Mathematical Problem Solving: Rationale and Approach for Change

Date of Completion


Document Type

Open Access Capstone

Degree Name

Master of Arts (MA)

First Advisor

Delores B. Gallo


Problem solving is essential to life today. The traditional high school has been creating mathematics students who do well at computation, but seem to lack the understanding and problem-solving skills that allow for connections to the real world. I believe the development of a mathematical problem-solving course, designed for high school juniors and seniors who have an algebra background, will help to bridge this gap. The public has put forth a cry to integrate problem solving into the mathematics curriculum. In 1989 the National Council Of Teachers of Mathematics developed their "Standards and Evaluation" for mathematics education. ‘Mathematics as problem-solving ‘ was now on the forefront of reform. Problem solving must embrace both critical and creative thinking in order to obtain the desired results. Strategies and skills from both areas may be taught and modeled.
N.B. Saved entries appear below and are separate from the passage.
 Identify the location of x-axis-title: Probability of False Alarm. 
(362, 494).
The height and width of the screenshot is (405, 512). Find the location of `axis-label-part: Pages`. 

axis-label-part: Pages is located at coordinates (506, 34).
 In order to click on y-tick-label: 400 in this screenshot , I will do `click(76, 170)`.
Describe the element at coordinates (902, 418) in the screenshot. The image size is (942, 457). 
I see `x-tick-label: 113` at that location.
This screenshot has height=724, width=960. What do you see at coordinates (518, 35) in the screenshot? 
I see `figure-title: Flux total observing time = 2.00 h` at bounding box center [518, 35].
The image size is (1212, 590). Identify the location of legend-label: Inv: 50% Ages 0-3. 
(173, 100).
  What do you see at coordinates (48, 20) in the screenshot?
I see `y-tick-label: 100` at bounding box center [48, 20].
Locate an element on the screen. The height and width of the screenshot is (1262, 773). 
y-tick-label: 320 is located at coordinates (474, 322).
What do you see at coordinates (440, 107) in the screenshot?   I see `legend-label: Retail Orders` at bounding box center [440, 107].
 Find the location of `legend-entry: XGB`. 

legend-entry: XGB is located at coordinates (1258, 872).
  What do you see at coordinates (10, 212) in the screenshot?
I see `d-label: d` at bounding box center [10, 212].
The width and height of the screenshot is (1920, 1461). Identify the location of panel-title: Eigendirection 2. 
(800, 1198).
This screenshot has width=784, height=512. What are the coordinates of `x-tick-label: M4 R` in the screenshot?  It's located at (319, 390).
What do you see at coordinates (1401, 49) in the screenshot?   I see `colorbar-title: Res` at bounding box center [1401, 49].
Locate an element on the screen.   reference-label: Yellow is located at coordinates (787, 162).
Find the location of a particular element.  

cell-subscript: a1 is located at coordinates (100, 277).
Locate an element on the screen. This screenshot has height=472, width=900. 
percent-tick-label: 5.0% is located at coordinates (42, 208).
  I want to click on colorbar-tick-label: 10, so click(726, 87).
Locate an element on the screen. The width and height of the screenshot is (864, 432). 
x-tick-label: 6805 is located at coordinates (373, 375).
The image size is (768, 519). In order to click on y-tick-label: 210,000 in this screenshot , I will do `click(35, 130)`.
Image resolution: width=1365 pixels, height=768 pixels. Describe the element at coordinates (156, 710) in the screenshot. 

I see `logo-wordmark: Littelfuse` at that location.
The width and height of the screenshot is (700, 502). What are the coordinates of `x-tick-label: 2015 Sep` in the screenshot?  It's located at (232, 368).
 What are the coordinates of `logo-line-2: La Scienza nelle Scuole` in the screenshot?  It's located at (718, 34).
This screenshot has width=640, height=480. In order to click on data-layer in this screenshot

A climate that is conducive to problem solving must also be developed. The teacher must not address the physical layout of the classroom. But the atmosphere as well: it must be one where risk-taking can be accomplished in a non-threatening manner. The skills and strategies that may enhance critical thinking include working a problem backwards, developing special cases and identifying sub-problems. The skills that promote creative thinking are described in Parnes’ creative problem-solving model. Parnes’ model includes fact finding, idea finding, solution finding and acceptance finding. Lesson plans have been developed that will address problem-solving objectives, creative thinking objectives, critical thinking objectives as well as mathematical objectives. The different strategies developed will embrace problem solving, critical and creative thinking, as well as mathematical skills. These lessons are to be used as a guide for the development and extension of a mathematical problem-solving course. Through the development of a course in mathematical problem solving, I believe that the students of today will become the problem-solvers of tomorrow. Such a course will not only create a generation of people who are better equipped to deal with problems, but also will begin a ripple effect for generations, as each generation passes problem-solving skills on to the next.